When to detach the hidden layer for stateful LSTMs?

I’d like to build a stateful LSTM but I receive the runtime error “Trying to backward through the graph a second time, but the buffers have already been freed. Specify retain_graph=True when calling backward the first time.”

This is to do with not being able to perform backprop due to results being cleared to save memory. This topic is covered in these two threads and albanD describes what is happening clearly.

The two solutions are retaining the computational graph (which I don’t want to do) and detaching the hidden layer between batches.

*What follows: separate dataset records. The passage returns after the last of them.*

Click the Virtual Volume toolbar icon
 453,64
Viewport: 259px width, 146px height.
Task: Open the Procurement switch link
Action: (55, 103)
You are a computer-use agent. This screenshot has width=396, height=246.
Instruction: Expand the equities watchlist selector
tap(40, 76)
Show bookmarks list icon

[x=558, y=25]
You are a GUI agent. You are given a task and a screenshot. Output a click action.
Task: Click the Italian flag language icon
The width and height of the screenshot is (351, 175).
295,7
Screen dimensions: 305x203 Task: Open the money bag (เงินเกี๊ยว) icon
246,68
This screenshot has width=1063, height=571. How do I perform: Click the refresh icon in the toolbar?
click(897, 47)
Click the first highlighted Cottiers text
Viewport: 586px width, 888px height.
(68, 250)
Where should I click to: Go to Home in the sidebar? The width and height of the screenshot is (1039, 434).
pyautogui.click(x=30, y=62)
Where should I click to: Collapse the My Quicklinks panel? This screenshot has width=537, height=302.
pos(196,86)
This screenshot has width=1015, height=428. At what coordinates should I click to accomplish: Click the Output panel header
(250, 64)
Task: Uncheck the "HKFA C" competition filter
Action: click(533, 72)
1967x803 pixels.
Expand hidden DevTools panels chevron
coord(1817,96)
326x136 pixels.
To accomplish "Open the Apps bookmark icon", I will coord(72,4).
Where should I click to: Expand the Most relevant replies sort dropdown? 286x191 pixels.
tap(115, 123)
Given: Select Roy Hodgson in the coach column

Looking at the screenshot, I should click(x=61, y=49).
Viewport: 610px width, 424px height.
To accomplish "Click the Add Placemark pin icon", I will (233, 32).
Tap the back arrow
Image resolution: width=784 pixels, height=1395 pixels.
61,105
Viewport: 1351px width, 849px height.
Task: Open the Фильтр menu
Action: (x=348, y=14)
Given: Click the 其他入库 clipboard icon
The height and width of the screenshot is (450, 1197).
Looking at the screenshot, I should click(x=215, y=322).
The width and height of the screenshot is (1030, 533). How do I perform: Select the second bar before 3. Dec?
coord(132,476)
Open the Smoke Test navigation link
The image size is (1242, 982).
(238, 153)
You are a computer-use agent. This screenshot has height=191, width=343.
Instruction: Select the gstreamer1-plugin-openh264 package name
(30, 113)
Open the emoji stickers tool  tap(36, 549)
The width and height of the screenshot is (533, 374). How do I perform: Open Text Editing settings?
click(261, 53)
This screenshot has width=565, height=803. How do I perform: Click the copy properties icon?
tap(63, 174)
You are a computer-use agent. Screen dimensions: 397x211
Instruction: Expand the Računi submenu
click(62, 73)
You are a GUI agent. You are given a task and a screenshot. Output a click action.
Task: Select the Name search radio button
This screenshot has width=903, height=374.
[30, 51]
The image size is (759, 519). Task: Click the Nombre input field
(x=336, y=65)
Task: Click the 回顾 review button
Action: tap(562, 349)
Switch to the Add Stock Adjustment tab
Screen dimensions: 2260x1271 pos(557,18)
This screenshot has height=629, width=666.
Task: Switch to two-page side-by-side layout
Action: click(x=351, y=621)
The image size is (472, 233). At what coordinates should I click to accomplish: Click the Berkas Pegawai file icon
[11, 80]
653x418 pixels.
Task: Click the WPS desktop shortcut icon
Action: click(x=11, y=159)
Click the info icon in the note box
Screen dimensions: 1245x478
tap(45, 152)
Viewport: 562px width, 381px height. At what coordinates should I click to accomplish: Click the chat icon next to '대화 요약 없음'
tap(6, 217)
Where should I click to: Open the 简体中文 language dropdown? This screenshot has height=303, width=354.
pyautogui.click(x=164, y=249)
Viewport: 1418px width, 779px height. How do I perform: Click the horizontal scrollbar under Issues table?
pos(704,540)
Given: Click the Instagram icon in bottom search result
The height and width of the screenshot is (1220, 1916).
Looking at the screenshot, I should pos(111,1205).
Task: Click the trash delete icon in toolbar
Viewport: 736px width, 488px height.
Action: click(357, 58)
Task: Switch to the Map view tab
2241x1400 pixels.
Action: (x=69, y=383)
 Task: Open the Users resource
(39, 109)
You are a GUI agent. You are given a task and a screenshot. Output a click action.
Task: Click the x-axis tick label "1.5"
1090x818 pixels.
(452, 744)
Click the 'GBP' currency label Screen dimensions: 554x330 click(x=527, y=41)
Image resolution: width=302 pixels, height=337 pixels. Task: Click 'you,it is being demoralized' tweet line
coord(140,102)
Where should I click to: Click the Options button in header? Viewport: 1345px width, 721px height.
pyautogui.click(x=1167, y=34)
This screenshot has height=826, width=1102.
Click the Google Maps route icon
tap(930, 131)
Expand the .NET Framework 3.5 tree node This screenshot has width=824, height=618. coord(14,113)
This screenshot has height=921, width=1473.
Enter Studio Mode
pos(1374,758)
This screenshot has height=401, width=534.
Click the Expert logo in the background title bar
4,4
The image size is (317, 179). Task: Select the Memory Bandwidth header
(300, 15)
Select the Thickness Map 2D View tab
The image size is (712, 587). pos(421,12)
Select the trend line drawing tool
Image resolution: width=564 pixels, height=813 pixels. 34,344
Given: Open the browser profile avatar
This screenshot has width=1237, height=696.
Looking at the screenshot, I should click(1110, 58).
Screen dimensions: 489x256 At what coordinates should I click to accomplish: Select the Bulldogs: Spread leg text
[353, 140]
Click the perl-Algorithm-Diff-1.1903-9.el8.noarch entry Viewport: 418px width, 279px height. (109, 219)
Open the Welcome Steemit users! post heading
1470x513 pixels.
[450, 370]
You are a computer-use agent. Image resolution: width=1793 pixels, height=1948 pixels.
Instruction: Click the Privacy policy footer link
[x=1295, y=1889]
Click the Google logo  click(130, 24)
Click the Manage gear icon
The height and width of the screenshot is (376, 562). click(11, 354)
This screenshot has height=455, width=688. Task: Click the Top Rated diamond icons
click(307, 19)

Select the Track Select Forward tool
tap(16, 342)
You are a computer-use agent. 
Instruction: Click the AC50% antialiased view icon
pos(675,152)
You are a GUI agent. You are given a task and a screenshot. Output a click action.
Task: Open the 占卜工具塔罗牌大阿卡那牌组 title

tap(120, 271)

class stateful_LSTM(nn.Module):
    """A Long Short Term Memory network
    model"""
        
    def __init__(self, num_features, hidden_dim, output_dim,
                 batch_size, series_length, device, 
                 dropout=0.1, num_layers=2, debug=True):
        
        super(stateful_LSTM, self).__init__()
        
        # Number of features
        self.num_features = num_features
        
        # Hidden dimensions
        self.hidden_dim = hidden_dim

        # Number of hidden layers
        self.num_layers = num_layers
        
        # The output dimensions
        self.output_dim = output_dim
        
        # Batch Size
        self.batch_size = batch_size
        
        # Length of sequence
        self.series_length = series_length
        
        # Dropout Probability
        self.dropout = dropout
        
        # CPU or GPU
        self.device = device
        
        # Define the LSTM layer
        self.lstm = nn.LSTM(
            input_size = self.num_features, 
            hidden_size =self.hidden_dim,
            dropout = self.dropout ,
            num_layers =self.num_layers)

        # Fully Connected Layer
        self.fc1 = nn.Linear(in_features=self.hidden_dim, 
                             out_features=self.hidden_dim)
        
        # Activation function
        self.act = nn.ReLU()
        
        # Output layer
        self.out = nn.Linear(in_features=self.hidden_dim, 
                             out_features=self.output_dim)
        
        self.hidden = self.init_hidden()
        
        
    def init_hidden(self):
        """Initialised the hidden state to be zeros"""
        return (torch.zeros(self.num_layers, self.batch_size, self.hidden_dim).to(self.device),
                torch.zeros(self.num_layers, self.batch_size, self.hidden_dim).to(self.device))
    
    
    def forward(self, x):
        """Forward pass through the neural network"""
        # Adjust to a variable batch size 
        batch_size = x.size()[0]
        series_length = x.size()[1]
        
        # Keeps the dimensions constant regardless of batchsize
        x = x.contiguous().view(series_length, batch_size, -1) 
        
        # Pass through through lstm layer
        x, self.hidden = self.lstm(x, self.hidden)
        
        x = x[-1]  
        
        # Fully connected hidden layer
        x = self.act(self.fc1(x))
        
        return self.out(x)

I am slightly confused as to when this detach is meant to occur. I’ve tried detaching it straight after the self.LSTM layer but that doesn’t work. Could someone please explain when (and why then) you should detach the hidden layer?

Thanks!